*TASK TO COMPLETE*
Reproduce the records below, renaming "Instruction" to "Command" wherever it occurs and leaving everything else unchanged.
===== TASK DATA =====
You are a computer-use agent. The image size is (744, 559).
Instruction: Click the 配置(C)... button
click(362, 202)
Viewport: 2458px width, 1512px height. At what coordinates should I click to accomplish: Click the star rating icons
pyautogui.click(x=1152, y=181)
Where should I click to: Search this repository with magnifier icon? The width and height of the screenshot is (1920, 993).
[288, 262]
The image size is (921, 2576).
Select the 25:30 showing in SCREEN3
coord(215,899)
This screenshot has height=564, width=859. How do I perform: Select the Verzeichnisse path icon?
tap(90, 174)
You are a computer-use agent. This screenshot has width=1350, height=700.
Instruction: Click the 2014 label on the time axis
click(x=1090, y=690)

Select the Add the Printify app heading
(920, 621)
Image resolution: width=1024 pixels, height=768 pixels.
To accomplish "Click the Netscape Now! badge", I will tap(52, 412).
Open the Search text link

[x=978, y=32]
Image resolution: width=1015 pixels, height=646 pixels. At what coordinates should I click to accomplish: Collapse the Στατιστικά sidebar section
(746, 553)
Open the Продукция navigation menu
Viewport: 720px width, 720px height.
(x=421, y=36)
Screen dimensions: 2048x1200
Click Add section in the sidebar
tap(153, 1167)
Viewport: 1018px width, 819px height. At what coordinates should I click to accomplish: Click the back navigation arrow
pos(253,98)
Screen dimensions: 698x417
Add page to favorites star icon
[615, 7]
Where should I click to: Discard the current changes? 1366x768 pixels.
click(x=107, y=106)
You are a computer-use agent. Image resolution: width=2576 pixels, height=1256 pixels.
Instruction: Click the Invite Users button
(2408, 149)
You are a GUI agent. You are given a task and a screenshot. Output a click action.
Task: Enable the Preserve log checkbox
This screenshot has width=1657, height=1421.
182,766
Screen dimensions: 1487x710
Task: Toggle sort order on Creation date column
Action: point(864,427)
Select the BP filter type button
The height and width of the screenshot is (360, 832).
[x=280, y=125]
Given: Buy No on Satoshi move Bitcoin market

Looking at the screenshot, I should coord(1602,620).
=====
*RESPONSE TO THE EXERCISE*
You are a computer-use agent. The image size is (744, 559).
Command: Click the 配置(C)... button
click(362, 202)
Viewport: 2458px width, 1512px height. At what coordinates should I click to accomplish: Click the star rating icons
pyautogui.click(x=1152, y=181)
Where should I click to: Search this repository with magnifier icon? The width and height of the screenshot is (1920, 993).
[288, 262]
The image size is (921, 2576).
Select the 25:30 showing in SCREEN3
coord(215,899)
This screenshot has height=564, width=859. How do I perform: Select the Verzeichnisse path icon?
tap(90, 174)
You are a computer-use agent. This screenshot has width=1350, height=700.
Command: Click the 2014 label on the time axis
click(x=1090, y=690)

Select the Add the Printify app heading
(920, 621)
Image resolution: width=1024 pixels, height=768 pixels.
To accomplish "Click the Netscape Now! badge", I will tap(52, 412).
Open the Search text link

[x=978, y=32]
Image resolution: width=1015 pixels, height=646 pixels. At what coordinates should I click to accomplish: Collapse the Στατιστικά sidebar section
(746, 553)
Open the Продукция navigation menu
Viewport: 720px width, 720px height.
(x=421, y=36)
Screen dimensions: 2048x1200
Click Add section in the sidebar
tap(153, 1167)
Viewport: 1018px width, 819px height. At what coordinates should I click to accomplish: Click the back navigation arrow
pos(253,98)
Screen dimensions: 698x417
Add page to favorites star icon
[615, 7]
Where should I click to: Discard the current changes? 1366x768 pixels.
click(x=107, y=106)
You are a computer-use agent. Image resolution: width=2576 pixels, height=1256 pixels.
Command: Click the Invite Users button
(2408, 149)
You are a GUI agent. You are given a task and a screenshot. Output a click action.
Task: Enable the Preserve log checkbox
This screenshot has width=1657, height=1421.
182,766
Screen dimensions: 1487x710
Task: Toggle sort order on Creation date column
Action: point(864,427)
Select the BP filter type button
The height and width of the screenshot is (360, 832).
[x=280, y=125]
Given: Buy No on Satoshi move Bitcoin market

Looking at the screenshot, I should coord(1602,620).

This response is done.